In the year 2019. They interviewed Mike Mularkey in 2019 and I have so many questions.

Atlanta Falcons v Pittsburgh Steelers Photo by George Gojkovich/Getty Images

Offensive coordinator may be the most criticized job in the entire NFL. If things are buzzing then fans applaud the players. When things are failing the pitchforks come out early. Typically the criticism is quite over the top when coordinators deal with different limitations of their personnel. It’s important to take a deep dive into what they do and how they do it to get real answers.

With that said, the Atlanta Falcons just interviewed the worst offensive coordinator anyone could imagine.

Have we not been punished enough? 28-3 and now potentially two Mike Mularkey eras? This man is aggressively unfit to stand within 15 feet of the offense. We can look back at 15 years of Mularkey’s offenses and none of them resemble what Atlanta is striving for. The offensive line is built to move and block downfield. Mularkey’s offense won’t work with a zone blocking scheme, preferring the bigger, less athletic Tyson Clabos and Harvey Dahls to push around defensive linemen.

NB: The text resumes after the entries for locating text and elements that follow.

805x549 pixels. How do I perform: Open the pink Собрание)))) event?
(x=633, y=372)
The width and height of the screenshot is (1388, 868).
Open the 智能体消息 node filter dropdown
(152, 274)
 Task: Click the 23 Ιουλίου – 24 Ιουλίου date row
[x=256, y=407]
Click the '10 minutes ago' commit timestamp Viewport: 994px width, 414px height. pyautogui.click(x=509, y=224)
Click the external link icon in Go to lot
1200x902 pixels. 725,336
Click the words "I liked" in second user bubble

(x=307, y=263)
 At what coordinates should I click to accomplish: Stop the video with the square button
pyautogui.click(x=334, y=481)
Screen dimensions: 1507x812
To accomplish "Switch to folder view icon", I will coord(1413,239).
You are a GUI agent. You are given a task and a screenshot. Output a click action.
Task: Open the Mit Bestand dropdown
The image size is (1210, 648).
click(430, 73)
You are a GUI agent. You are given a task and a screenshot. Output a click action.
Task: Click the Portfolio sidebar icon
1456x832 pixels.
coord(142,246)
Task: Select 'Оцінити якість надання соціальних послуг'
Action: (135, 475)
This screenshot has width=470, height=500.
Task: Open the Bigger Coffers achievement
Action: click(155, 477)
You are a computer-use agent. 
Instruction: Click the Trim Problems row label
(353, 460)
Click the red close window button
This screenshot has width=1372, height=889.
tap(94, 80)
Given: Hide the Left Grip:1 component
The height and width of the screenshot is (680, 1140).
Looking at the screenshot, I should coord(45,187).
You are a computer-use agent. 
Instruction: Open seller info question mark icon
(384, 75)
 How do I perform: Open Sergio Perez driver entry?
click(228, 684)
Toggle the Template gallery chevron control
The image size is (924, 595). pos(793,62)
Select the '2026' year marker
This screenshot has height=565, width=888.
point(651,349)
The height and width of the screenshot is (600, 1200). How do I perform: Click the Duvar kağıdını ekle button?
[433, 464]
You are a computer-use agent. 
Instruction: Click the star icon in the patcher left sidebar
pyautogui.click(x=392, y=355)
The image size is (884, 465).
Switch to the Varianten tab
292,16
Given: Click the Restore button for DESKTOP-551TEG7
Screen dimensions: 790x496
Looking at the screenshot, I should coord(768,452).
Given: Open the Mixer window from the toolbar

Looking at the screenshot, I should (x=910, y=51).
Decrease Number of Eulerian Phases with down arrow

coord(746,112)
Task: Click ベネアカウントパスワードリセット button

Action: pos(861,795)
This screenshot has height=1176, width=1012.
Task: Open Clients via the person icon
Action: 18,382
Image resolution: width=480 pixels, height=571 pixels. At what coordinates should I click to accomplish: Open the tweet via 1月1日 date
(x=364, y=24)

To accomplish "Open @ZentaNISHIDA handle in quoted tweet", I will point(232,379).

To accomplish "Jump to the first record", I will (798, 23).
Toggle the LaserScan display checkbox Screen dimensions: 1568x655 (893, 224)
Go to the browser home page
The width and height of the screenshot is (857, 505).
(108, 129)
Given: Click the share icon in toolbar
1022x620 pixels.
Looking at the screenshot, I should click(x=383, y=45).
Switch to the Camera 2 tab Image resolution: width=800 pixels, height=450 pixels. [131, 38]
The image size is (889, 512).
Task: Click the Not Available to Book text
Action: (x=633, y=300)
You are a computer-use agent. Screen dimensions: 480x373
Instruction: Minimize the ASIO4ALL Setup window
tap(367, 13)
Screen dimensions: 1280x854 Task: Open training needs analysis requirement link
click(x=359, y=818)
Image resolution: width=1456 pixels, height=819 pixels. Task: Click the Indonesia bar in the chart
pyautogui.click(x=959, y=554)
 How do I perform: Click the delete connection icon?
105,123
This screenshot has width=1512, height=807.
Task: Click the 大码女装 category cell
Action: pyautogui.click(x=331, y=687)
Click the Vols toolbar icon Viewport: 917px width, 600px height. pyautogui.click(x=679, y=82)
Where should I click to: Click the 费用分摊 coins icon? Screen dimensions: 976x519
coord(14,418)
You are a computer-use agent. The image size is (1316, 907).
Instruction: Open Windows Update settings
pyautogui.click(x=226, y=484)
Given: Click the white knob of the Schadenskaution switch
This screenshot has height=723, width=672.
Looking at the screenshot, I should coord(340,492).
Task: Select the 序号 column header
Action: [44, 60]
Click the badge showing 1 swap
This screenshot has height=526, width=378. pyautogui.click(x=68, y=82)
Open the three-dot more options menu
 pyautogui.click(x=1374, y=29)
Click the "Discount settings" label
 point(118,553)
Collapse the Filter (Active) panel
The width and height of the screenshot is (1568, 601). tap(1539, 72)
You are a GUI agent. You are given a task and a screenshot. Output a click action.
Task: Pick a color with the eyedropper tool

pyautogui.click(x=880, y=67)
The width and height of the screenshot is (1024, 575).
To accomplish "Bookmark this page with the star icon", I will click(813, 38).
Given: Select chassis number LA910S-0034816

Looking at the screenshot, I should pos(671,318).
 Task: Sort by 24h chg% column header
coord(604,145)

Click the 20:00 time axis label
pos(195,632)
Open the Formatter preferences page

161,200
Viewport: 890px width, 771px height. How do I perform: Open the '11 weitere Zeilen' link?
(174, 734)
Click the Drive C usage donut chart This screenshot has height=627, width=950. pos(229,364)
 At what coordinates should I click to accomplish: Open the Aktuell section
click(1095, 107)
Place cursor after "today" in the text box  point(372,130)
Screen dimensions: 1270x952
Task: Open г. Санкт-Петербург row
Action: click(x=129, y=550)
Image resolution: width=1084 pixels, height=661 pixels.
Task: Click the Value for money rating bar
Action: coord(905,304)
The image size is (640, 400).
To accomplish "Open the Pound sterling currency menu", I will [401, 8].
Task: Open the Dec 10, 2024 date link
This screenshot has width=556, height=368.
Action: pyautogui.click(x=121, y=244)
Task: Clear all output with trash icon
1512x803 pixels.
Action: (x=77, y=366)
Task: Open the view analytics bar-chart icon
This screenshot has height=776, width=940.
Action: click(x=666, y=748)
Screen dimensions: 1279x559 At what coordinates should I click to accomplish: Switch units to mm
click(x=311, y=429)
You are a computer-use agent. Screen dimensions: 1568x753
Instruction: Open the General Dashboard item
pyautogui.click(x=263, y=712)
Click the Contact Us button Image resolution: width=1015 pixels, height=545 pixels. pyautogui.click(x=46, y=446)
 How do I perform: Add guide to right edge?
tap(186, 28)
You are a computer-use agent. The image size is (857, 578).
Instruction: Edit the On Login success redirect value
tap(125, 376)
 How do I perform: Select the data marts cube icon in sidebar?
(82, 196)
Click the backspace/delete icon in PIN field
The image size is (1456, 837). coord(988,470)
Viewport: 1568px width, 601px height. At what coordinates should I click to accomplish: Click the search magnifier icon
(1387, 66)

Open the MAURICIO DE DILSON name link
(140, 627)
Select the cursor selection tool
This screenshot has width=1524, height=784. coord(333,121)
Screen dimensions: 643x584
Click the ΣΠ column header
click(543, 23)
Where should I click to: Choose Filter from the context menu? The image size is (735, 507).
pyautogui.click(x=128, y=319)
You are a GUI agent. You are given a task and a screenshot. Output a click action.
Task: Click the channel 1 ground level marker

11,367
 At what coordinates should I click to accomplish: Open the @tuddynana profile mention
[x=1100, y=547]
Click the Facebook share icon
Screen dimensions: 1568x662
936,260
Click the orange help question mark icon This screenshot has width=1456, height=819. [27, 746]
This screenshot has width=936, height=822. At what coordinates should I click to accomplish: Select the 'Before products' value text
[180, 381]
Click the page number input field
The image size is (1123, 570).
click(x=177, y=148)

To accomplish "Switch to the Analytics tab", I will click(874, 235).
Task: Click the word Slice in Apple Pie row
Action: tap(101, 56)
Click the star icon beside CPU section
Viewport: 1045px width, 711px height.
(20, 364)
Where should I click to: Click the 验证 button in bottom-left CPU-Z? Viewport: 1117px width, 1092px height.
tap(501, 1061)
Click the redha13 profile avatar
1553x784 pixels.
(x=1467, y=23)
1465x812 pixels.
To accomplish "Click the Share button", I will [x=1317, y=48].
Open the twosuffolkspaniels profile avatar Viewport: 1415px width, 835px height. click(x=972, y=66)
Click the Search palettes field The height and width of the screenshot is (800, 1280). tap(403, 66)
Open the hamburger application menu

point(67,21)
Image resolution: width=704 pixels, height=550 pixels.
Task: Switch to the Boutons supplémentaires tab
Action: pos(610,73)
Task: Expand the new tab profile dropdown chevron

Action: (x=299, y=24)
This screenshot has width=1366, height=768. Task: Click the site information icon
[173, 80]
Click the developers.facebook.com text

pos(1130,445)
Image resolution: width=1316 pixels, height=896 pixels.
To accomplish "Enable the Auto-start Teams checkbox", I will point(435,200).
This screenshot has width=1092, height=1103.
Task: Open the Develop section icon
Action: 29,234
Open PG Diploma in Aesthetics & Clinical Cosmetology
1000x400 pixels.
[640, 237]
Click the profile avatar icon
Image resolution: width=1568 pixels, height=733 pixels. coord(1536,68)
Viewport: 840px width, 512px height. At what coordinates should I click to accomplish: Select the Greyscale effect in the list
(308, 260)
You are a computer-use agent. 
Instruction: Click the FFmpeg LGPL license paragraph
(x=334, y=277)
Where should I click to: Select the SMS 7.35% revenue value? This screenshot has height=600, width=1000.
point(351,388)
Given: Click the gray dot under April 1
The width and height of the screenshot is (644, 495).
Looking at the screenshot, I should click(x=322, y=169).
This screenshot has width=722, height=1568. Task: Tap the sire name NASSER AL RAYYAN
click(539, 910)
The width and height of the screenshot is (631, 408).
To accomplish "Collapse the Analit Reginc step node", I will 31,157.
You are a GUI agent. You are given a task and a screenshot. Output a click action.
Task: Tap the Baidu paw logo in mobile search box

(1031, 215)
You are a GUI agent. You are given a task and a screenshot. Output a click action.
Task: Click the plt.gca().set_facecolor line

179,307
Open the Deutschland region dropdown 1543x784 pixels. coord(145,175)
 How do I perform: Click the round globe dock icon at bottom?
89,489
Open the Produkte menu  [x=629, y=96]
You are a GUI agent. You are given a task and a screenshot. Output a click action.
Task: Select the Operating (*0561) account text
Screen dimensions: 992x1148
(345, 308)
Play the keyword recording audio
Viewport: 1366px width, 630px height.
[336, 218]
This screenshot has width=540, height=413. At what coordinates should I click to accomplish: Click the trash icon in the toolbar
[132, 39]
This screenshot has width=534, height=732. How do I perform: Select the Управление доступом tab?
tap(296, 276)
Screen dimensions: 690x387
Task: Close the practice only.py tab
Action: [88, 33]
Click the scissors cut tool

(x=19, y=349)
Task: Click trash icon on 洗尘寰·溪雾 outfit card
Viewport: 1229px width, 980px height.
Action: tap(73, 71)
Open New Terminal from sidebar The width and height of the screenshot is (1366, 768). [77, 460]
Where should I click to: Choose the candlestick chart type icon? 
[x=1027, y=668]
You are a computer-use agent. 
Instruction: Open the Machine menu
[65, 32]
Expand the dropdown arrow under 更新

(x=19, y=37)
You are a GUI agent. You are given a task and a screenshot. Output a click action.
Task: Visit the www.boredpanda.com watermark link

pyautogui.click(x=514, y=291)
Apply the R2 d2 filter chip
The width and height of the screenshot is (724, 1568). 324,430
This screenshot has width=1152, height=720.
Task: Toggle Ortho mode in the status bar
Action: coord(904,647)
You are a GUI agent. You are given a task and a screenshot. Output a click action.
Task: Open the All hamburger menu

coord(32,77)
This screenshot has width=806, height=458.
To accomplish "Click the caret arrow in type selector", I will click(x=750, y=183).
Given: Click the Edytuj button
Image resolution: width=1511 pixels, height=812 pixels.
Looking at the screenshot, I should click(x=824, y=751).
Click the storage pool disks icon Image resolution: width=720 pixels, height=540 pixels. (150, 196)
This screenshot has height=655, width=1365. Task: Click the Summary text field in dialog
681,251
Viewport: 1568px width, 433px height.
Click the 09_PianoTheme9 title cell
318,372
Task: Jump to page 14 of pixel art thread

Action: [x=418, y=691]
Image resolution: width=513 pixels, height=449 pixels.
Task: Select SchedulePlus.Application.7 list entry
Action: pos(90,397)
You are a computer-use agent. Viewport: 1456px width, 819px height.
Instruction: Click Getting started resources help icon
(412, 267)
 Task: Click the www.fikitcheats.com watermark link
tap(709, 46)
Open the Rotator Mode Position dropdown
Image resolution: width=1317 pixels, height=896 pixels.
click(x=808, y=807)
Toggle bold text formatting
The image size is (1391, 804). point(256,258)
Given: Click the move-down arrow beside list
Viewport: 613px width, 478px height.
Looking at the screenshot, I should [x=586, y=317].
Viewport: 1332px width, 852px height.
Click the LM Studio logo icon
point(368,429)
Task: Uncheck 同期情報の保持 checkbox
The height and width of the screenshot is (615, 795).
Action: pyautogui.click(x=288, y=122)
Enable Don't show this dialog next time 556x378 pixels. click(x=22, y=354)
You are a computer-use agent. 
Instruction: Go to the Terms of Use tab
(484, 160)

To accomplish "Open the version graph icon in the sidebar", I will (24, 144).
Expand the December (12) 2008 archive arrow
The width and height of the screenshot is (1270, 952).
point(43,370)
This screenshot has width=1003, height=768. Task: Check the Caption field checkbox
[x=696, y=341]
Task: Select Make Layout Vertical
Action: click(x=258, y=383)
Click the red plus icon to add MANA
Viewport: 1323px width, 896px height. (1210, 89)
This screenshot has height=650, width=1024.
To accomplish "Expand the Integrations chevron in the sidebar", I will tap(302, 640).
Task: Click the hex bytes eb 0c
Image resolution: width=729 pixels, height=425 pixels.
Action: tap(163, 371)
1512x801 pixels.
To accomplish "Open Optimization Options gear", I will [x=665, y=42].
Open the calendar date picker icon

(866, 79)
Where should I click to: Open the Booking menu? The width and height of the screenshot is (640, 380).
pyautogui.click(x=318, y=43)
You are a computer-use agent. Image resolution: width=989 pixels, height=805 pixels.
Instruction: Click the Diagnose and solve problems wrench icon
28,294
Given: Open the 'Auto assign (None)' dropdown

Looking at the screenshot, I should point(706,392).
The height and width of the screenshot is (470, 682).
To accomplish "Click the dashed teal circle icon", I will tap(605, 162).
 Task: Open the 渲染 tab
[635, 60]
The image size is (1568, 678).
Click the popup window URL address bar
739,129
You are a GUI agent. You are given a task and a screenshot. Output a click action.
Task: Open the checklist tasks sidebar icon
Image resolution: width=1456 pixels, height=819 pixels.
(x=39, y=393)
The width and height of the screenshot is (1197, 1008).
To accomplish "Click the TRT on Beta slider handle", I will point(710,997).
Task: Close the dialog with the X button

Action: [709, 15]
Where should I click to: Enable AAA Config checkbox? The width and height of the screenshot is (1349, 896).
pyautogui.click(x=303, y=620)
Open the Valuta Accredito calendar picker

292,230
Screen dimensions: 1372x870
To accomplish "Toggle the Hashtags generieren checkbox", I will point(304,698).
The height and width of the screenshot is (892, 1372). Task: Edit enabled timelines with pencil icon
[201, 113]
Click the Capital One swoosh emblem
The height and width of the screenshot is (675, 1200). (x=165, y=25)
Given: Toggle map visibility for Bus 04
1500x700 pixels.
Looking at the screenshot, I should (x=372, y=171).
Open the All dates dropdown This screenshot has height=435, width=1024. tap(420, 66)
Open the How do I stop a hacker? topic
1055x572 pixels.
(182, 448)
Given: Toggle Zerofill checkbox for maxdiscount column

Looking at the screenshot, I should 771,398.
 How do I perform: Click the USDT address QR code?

Not that we need to look at stats to illustrate the problems, but Mularkey was absolutely a hindrance to Matt Ryan and his development as a passer. Ryan’s completion percentage increased 7.3% after Mularkey left and added an extra 650 more passing yards. Mularkey never ran screen passes, refused to throw the ball deep, and his “exotic smash mouth” was tossing in a random gadget play once a game to an ultraconservative game plan. Mularkey was frustratingly stubborn and refusal to do some pretty simple basics. If you want to know why the offense would fall apart in the playoffs it’s because Michael Turner had 350+ touches and was burned up. Mularkey, of course, had no backup plan when the run game stumbled. There was no chance against a good team.

It’s embarrassing Mularkey is even under consideration. His only redeeming quality was giving Ryan the reins late in the fourth quarter when the Falcons were down and wishing him the best of luck. Ryan, of course, excelled in the hurry-up offense and frequently lead the league in 4th quarter comebacks. It’s a weird stat because the conservative offense always had the team behind late in the game.

Per Tom Pelissero, Mularkey could be under consideration for the tight end coach job, however, Marvez clearly said the interview was for the offensive coordinator job.

If Mularkey ends up the offensive coordinator it is nearly guaranteed Dan Quinn’s time with the Falcons ends after 2019.